DOCUMENT PASSAGE:
● ● ● ●

# Be a Repair Plumber and see the world...



## Putty Truck (Oct 6, 2007)

....like it really is.

Out of all the trades, repair plumbers get to meet more people in their home territories more than anyone else. For almost 30 years, I've been going to at least 5 - 10 homes a week. That's 5 -10 different families from different backgrounds, economic levels, races, etc, etc. and trying my best to get as much sales as I could.

I've seen the most beautiful and the ugliest America has to offer. To say a repair plumber has to be flexible is an understatement. To say I haven't put my foot in my mouth would also be an understatement...:laughing:

For all my experience, I have learned one thing: wear nitrile gloves at all times. Except in bed with the wife, of course. And at the dinner table---that didn't work well at all.


----------



## All Clear Sewer (Nov 8, 2006)

I know what you mean 100%


----------



## Putty Truck (Oct 6, 2007)

All Clear Sewer said:


> I know what you mean 100%


Hey, have you switched to flat rate yet? For the risks we take, we deserve to make great money.

For example (not to nag you), today I rolled on a bath valve and toilet repair, okay? 650.00 in 3 hours (that includes toilet shut-off and rebuild, rebuild shower trim, etc. and I had to go back to the shop for trim). 

You may or may not have your plumbing license yet, but you sure can flat rate anything to do with sewers and drains.


----------



## mahlere (Aug 6, 2006)

● ● ● ●

INPUT DATA:
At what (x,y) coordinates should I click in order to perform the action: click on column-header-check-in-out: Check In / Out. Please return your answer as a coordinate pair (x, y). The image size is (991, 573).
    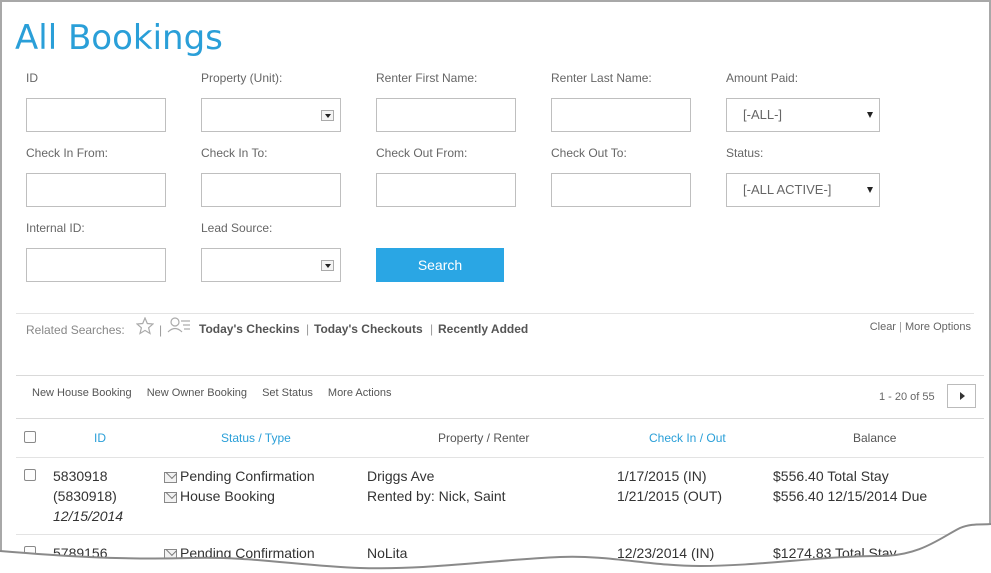
    Looking at the image, I should click on (688, 438).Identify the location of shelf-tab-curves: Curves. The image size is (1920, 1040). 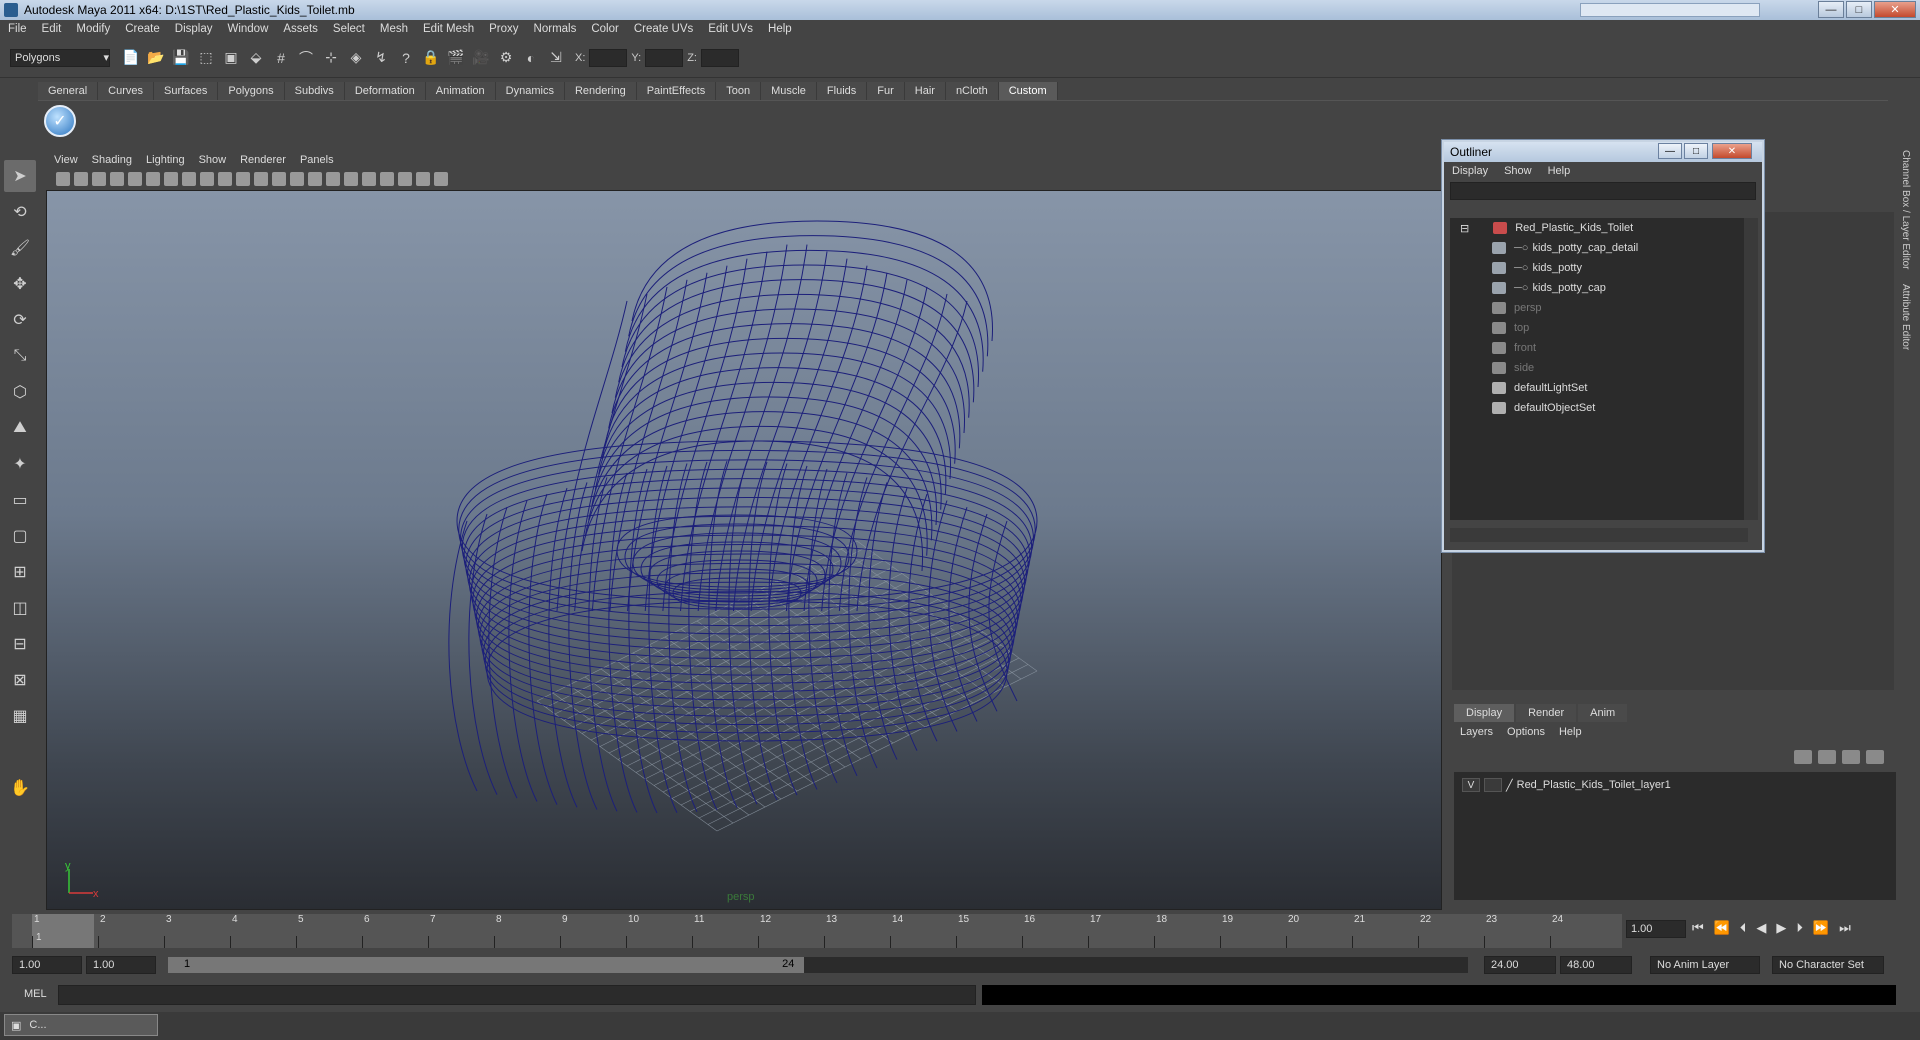
(126, 91).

● ● ● ●

YOUR TASKS:
1 > Name every distinct username that heads a post in the plumbing forum thread.
2 > Retype the plumbing thread between "For example (not" and "(Aug 6, 2006)", inclusive.
3 > In the plumbing forum thread, what reason does Putty Truck give for switching to flat rate?
The listing comes from a different source than the thread.

SOLUTION SET:
1 > Putty Truck, All Clear Sewer, mahlere

2 >
For example (not to nag you), today I rolled on a bath valve and toilet repair, okay? 650.00 in 3 hours (that includes toilet shut-off and rebuild, rebuild shower trim, etc. and I had to go back to the shop for trim). 

You may or may not have your plumbing license yet, but you sure can flat rate anything to do with sewers and drains.


----------



## mahlere (Aug 6, 2006)

3 > Putty Truck says that plumbers deserve to make great money because of the risks they take.